-- begin SELECTED PASSAGE --
# TPC-DS Text-to-SQL Execution Benchmark (Qwen Baseline)

This notebook benchmarks text-to-SQL models on TPC-DS and reports execution accuracy.


In [None]:
!git clone https://github.com/VuThanhLam124/Capstone-NLUS-VDD.git

In [None]:
cd Capstone-NLUS-VDD

In [None]:
!pip install -r requirements.txt
!pip -q install sqlglot

In [None]:
from pathlib import Path
import json
import os
import random
import time
import re
import gc
import math
import unicodedata
from decimal import Decimal
from datetime import date, datetime

import duckdb
import pandas as pd
import torch
from transformers import AutoTokenizer, AutoModelForCausalLM, AutoConfig, BitsAndBytesConfig


def find_repo_root(start: Path) -> Path:
    for p in [start] + list(start.parents):
        if (p / "research_pipeline").exists():
            return p
    return start

REPO_ROOT = find_repo_root(Path.cwd())
-- end SELECTED PASSAGE --
## OBJECTIVE 1
Reproduce a section of the TPC-DS benchmark notebook verbatim, beginning at the words "def find_repo_root(start: Path)" and stopping after the words "REPO_ROOT = find_repo_root(Path.cwd())".
## OBJECTIVE 2
Please carry on the TPC-DS benchmark notebook, picking up right after its last line.
-- begin RECORDS --
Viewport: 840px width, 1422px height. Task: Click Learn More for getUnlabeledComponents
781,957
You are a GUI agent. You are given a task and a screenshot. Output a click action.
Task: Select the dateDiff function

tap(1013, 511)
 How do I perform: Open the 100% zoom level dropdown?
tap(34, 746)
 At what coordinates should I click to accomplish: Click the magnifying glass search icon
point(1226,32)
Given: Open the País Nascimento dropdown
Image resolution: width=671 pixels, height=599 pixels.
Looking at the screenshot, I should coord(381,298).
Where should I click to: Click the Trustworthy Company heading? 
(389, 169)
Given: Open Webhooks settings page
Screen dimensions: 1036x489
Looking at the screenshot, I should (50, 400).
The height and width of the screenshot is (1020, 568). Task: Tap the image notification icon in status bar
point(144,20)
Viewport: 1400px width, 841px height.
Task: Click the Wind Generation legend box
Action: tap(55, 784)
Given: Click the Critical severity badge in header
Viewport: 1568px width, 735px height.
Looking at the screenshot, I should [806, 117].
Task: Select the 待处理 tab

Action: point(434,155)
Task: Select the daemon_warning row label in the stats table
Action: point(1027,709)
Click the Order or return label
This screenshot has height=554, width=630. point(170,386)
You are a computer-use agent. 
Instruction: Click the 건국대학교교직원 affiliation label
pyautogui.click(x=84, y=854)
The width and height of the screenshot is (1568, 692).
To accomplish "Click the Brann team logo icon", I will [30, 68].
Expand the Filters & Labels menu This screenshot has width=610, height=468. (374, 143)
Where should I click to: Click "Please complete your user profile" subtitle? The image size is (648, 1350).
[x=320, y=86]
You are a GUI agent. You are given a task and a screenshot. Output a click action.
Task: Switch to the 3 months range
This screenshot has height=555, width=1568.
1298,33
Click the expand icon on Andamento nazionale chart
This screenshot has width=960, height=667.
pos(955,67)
-- end RECORDS --
## RESULT 1
def find_repo_root(start: Path) -> Path:
    for p in [start] + list(start.parents):
        if (p / "research_pipeline").exists():
            return p
    return start

REPO_ROOT = find_repo_root(Path.cwd())

## RESULT 2
DB_PATH = REPO_ROOT / "research_pipeline" / "data" / "ecommerce_dw.duckdb"
BENCHMARK_CANDIDATES = [
    REPO_ROOT / "research_pipeline" / "data" / "test_queries_vi_200_v2.json",
    REPO_ROOT / "research_pipeline" / "data" / "test_queries_vi_200.json",
    REPO_ROOT / "research_pipeline" / "test_queries.json",
]
OUTPUT_DIR = REPO_ROOT / "research_pipeline"
RUN_ID = None  # set like "run1" or time.strftime("%Y%m%d_%H%M%S")

MODEL_CHOICES = {
    "qwen_3_4b_text_to_sql": {
        "type": "lora_causal",
        "adapter_id": "Ellbendls/Qwen-3-4b-Text_to_SQL",
        "base_id": "Qwen/Qwen3-4B-Instruct-2507",
        "tokenizer_id": "Ellbendls/Qwen-3-4b-Text_to_SQL",
        "allow_vocab_shrink": True,
    },
}

MODEL_ORDER = ["qwen_3_4b_text_to_sql"]
RUN_ALL_MODELS = False
MODEL_CHOICE = "qwen_3_4b_text_to_sql"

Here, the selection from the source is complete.